======== Reading passage

# S&W 469 Project



## Sharps40 (Feb 17, 2014)

Here it is.  One of two handguns I'm feeling a need to put hands on.  The other is a flat latch in need of shim and blue but it will be second.  Firstest in the gate is the slide for this semiauto.  

Frame anodizing is in fair shape, better than 90% so I intend to leave it alone....I'm not interested in coatings and paint as they will wear away much faster than the anodizing and given this is a mid 80's handgun, it still looking pretty good in blackened alloy.

But the slide and controls are suffering from thin blue and turning plumb in places.  There's a couple of scuffs and dings that could stand polishing out so, for sure, the top half gets rust blued....after a function test.

The guts look great...no signs of happy boys with files or stones and nothing in the way of galling between the steel slide and the alloy frame.  The action is slick, trigger is long but easy to stage and breaks clean.

================
======== Data

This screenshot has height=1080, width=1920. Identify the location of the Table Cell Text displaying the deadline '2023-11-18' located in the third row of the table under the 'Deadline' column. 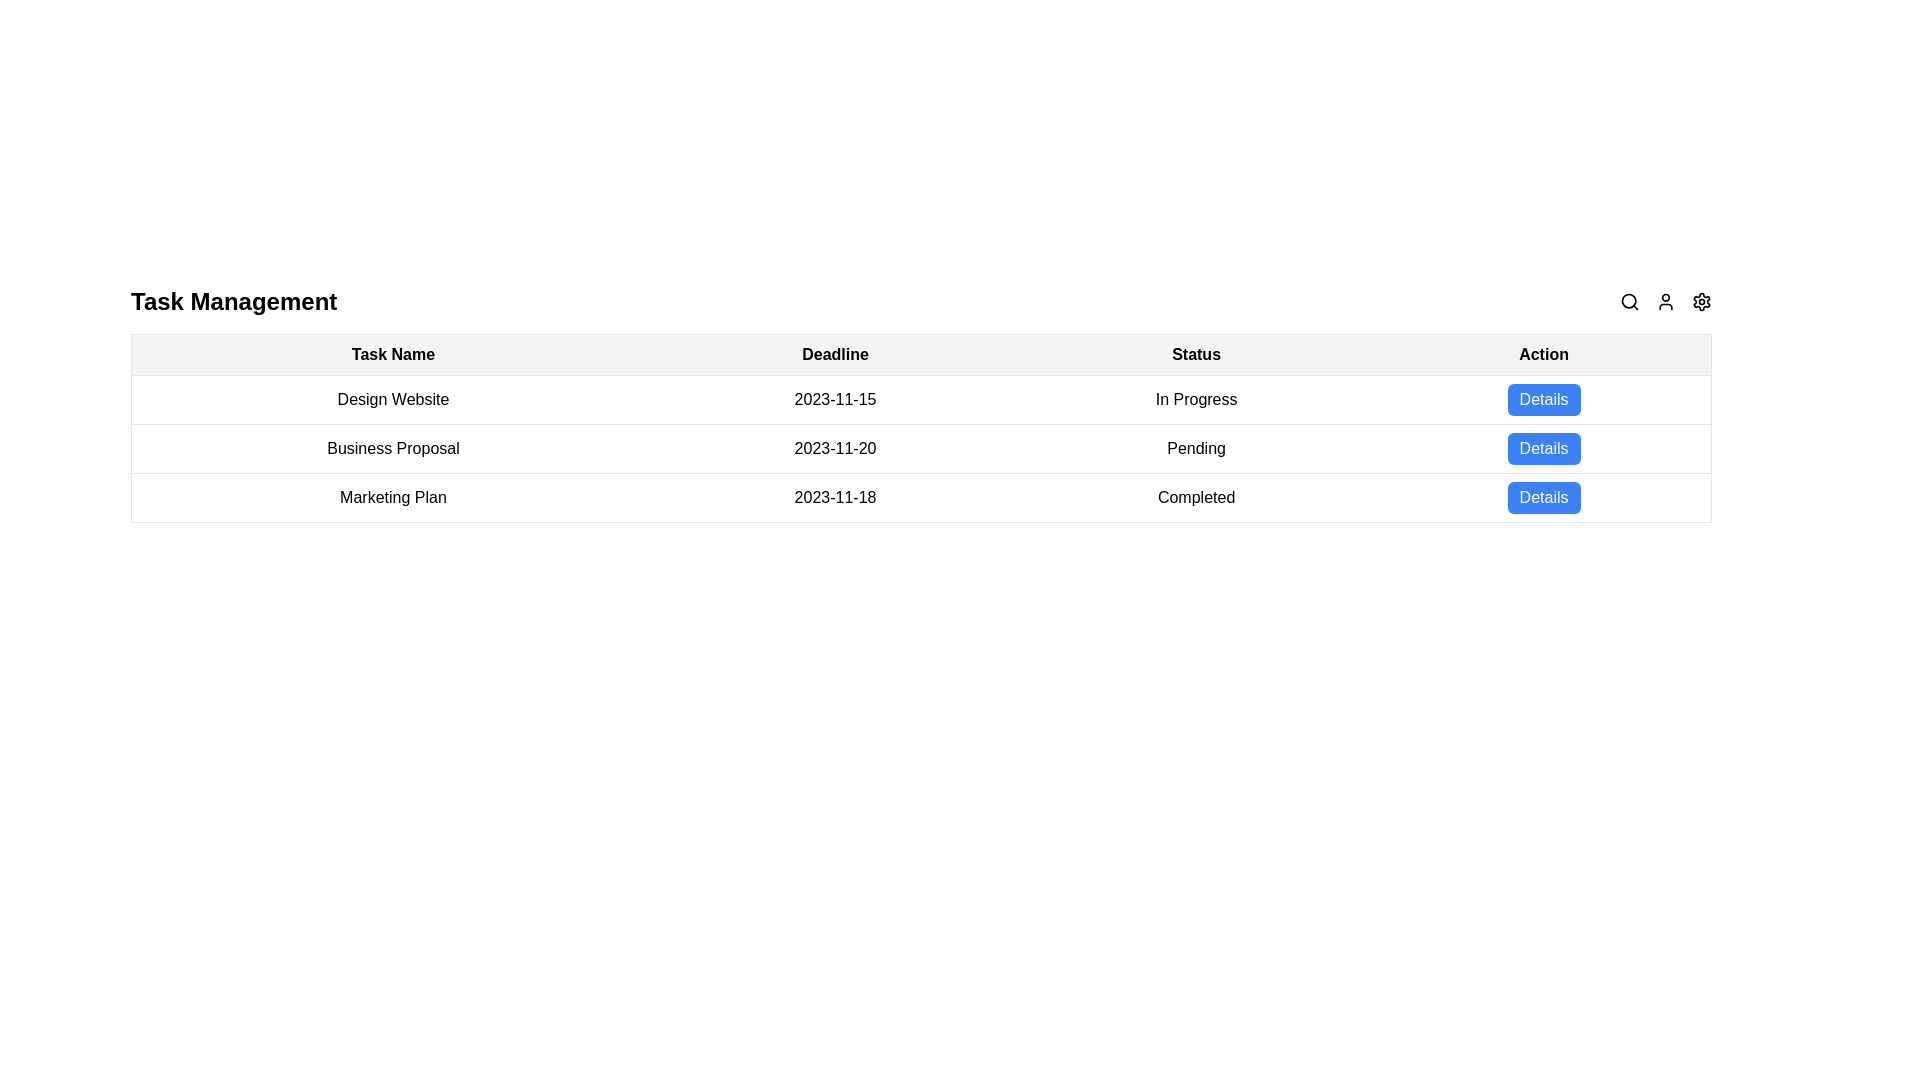
(835, 496).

================

Can you return, word for word, the stretch of the S&W 469 project thread from "## Sharps40 (Feb" through "a function test."?

## Sharps40 (Feb 17, 2014)

Here it is.  One of two handguns I'm feeling a need to put hands on.  The other is a flat latch in need of shim and blue but it will be second.  Firstest in the gate is the slide for this semiauto.  

Frame anodizing is in fair shape, better than 90% so I intend to leave it alone....I'm not interested in coatings and paint as they will wear away much faster than the anodizing and given this is a mid 80's handgun, it still looking pretty good in blackened alloy.

But the slide and controls are suffering from thin blue and turning plumb in places.  There's a couple of scuffs and dings that could stand polishing out so, for sure, the top half gets rust blued....after a function test.